— Task goal —
Print every record below exactly, minus the pictures.

— Available records —

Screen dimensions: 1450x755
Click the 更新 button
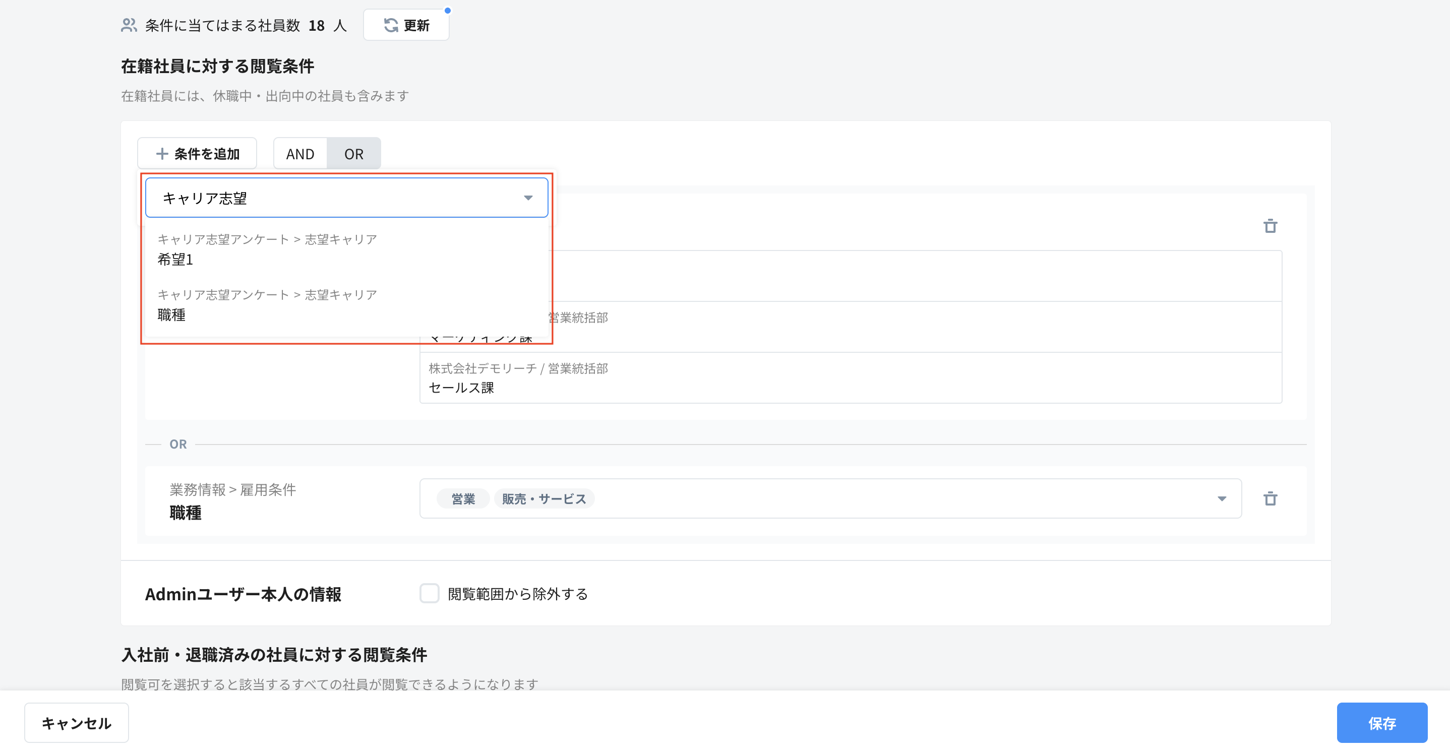[x=406, y=25]
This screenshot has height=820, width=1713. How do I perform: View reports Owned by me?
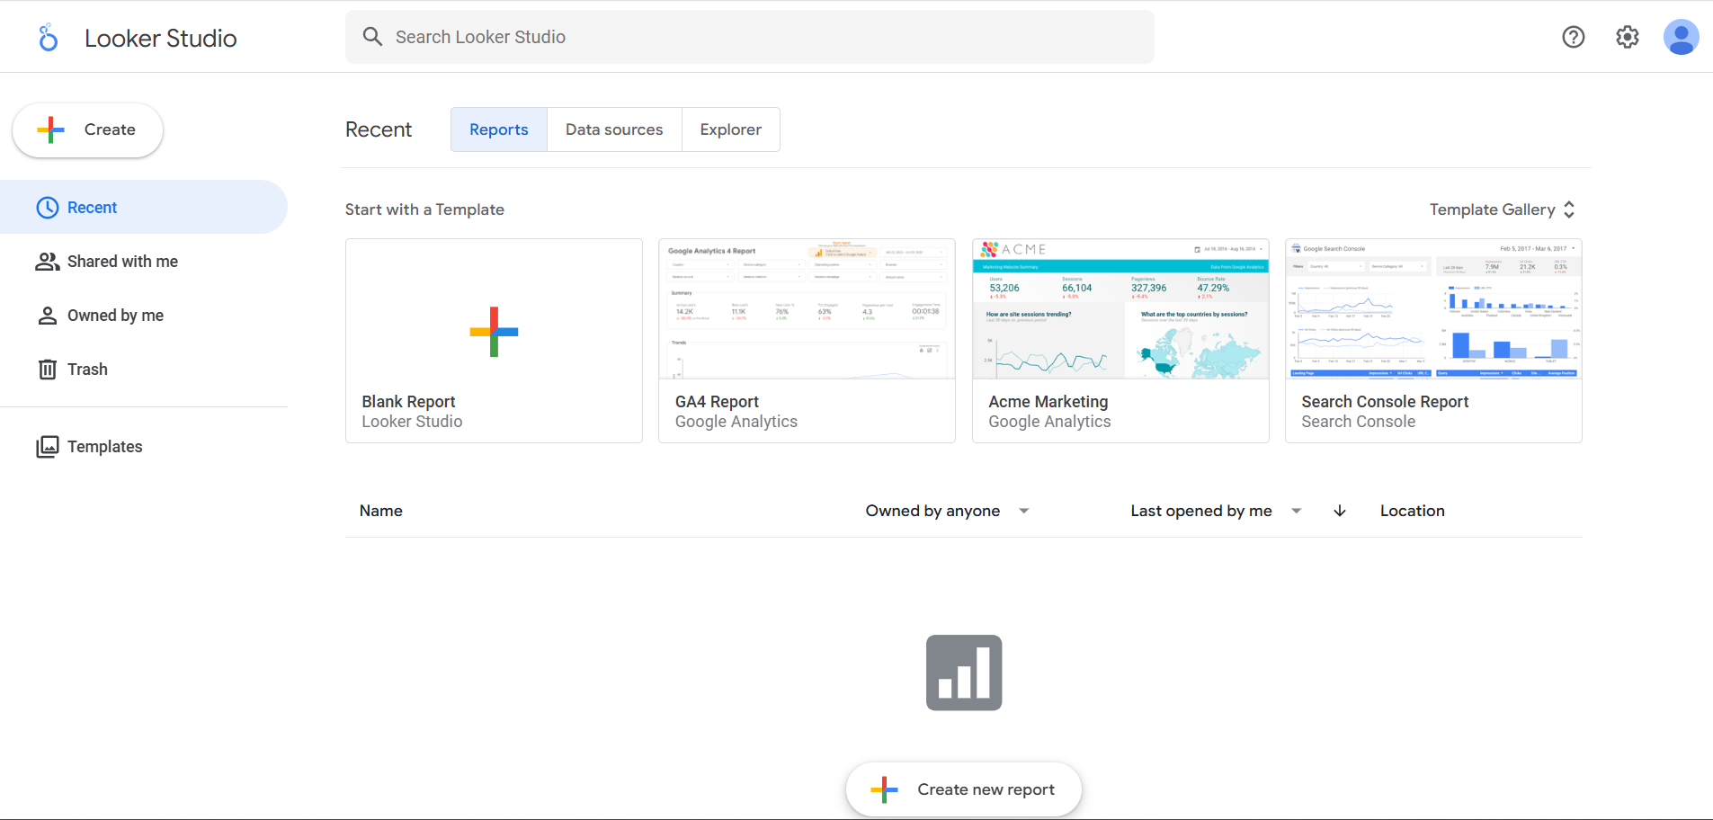tap(114, 315)
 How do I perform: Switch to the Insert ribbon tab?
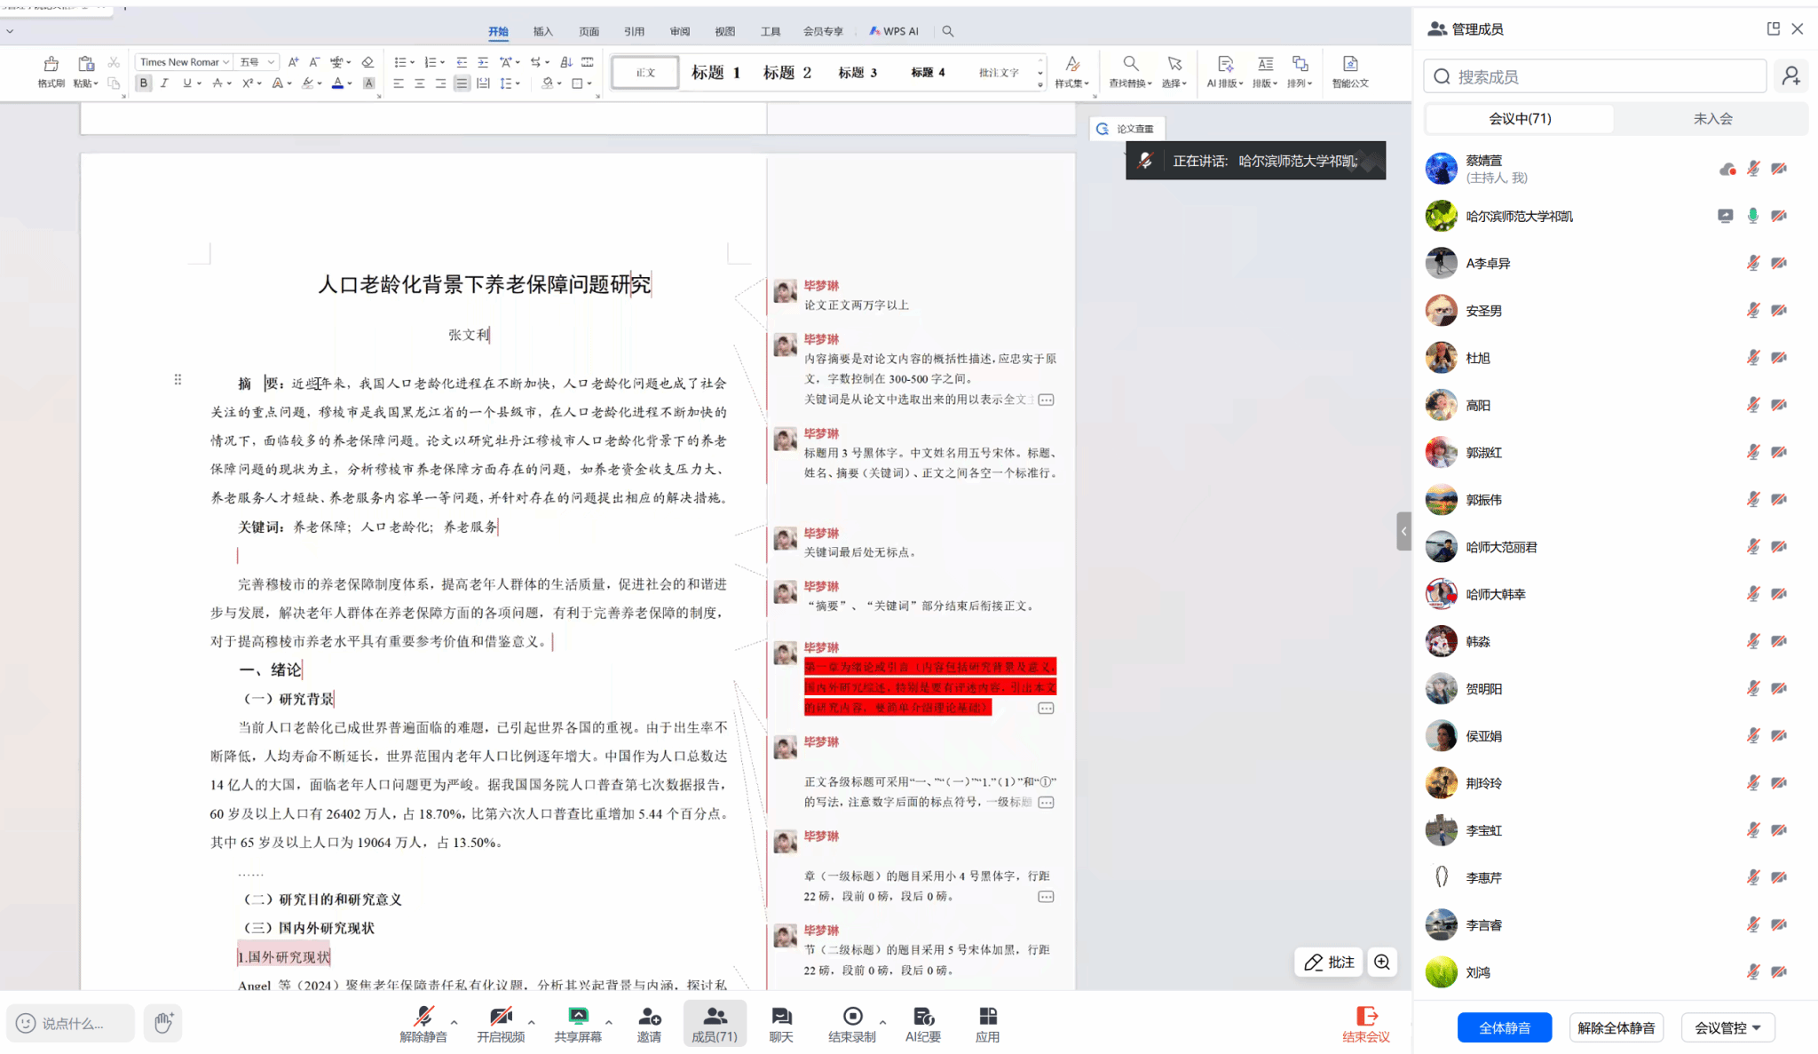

— Response to the task —
Screen dimensions: 1450x755
Click the 更新 button
[x=406, y=25]
This screenshot has height=820, width=1713. How do I perform: View reports Owned by me?
tap(114, 315)
 How do I perform: Switch to the Insert ribbon tab?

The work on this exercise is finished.